Don’t be afraid to read

By Ian Hagerty

(The cover of “Fun Home” by Alison Bechdel)

Today, colleges in the United States are struggling to create a complete, challenging and diverse curriculum while also trying to avoid offending students or creating a learning environment that some students might deem unsafe. College has always been a time for young people to confront conflicting concepts and to grow, often by new experiences.

This year Brian Grasso, a freshman at Duke University, wrote an article for his school paper, The Duke Chronicle, explaining why he refused to read the book, “Fun Home,” which he was assigned to read for a class.

“Fun Home” by Allison Bechdel is a graphic novel focusing on sexual orientation, family dysfunction and emotional abuse, among other things. Grasso, identifying as a faithful Christian, refused to read the book, claiming it was “pornographic” in the eyes of his religion and therefore he could not permit himself to read it.

While freedom of religion is critical to ensure that people do not get persecuted for their beliefs, empathizing with those from all walks of life is essential for a society of balance without hate and bigotry. To empathize with people with other walks of life, the least you have to do is read about them. While it may be true Grasso refused to read “Fun Home” because it went against his religious beliefs, it doesn’t change the fact that not reading it helped assure that Grasso will remain more narrow in his views.

Reading “Fun Home” does not create some direct association between Grasso and the material inside the book. Reading it does not make Grasso guilty of the sins contained within that he claims to fear being a part of. Grasso’s reasoning for not wanting to read “Fun Home” is comparable to never watching the news for fear of seeing war because you personally believe in peace.

Considering the need for a book like “Fun Home”, a member of the Duke Common Experience Selection committee, Ibanca Anand said, “It has the potential to start many arguments and conversations, which, in my opinion, is an integral part of a liberal arts education.” How can you disagree with that?

Half of the reason we are in college is to expand our minds and to be challenged by new material.

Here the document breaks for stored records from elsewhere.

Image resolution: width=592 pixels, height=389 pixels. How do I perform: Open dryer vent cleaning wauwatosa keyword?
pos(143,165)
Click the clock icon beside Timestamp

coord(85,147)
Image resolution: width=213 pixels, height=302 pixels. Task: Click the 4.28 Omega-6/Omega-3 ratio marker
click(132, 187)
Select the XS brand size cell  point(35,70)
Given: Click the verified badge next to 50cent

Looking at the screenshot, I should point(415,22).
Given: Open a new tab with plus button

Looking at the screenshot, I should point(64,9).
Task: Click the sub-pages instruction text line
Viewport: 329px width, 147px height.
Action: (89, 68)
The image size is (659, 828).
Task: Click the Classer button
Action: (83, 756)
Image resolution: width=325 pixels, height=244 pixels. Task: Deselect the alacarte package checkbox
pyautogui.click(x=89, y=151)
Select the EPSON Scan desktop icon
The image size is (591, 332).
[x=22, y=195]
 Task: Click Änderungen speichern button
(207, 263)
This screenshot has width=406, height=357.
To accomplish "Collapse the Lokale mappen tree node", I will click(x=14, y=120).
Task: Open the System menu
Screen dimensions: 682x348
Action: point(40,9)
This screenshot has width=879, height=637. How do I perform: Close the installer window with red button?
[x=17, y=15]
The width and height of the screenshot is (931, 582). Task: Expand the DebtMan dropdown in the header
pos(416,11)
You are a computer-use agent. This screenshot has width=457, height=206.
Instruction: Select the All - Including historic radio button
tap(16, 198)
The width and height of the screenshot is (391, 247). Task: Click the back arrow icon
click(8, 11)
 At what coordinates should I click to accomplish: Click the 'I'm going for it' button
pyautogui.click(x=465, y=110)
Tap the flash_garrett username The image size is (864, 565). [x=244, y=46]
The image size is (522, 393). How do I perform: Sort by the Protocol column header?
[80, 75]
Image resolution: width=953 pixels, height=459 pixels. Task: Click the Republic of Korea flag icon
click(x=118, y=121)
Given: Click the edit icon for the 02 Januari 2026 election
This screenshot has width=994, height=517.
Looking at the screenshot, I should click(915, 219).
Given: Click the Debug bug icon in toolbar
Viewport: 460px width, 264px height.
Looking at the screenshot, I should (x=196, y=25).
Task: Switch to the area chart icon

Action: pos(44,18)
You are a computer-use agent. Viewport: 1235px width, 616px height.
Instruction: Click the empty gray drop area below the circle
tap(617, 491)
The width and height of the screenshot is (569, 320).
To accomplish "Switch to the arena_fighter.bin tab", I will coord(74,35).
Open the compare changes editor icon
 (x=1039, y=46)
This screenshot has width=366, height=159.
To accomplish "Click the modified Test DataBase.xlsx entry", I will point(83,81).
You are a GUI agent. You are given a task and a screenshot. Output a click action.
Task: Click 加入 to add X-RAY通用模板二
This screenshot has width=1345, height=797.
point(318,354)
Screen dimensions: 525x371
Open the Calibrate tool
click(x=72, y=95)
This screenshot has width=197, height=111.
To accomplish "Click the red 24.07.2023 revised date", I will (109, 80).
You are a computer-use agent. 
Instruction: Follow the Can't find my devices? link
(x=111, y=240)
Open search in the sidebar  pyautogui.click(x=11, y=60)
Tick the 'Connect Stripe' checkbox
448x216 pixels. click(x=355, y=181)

Often we may not agree with the material, but that doesn’t mean we can’t learn something from it. Keep your friends close but keep your enemies closer – I sure hate everything that Fox News has to say, but I still like to tune in every once and a while. That way, when I’m arguing politics with someone that watches Fox News, I can bring up specific examples of their idiocy.

We need to read. If we want to be knowledgeable about the world and ready to take on the future in any sort of adequate manner, we need to read anything we can possibly get our hands on. To be truly educated and to become wise, we need to have a multi-faceted approach to learning. We will never develop and we will never change if we don’t have any conflict.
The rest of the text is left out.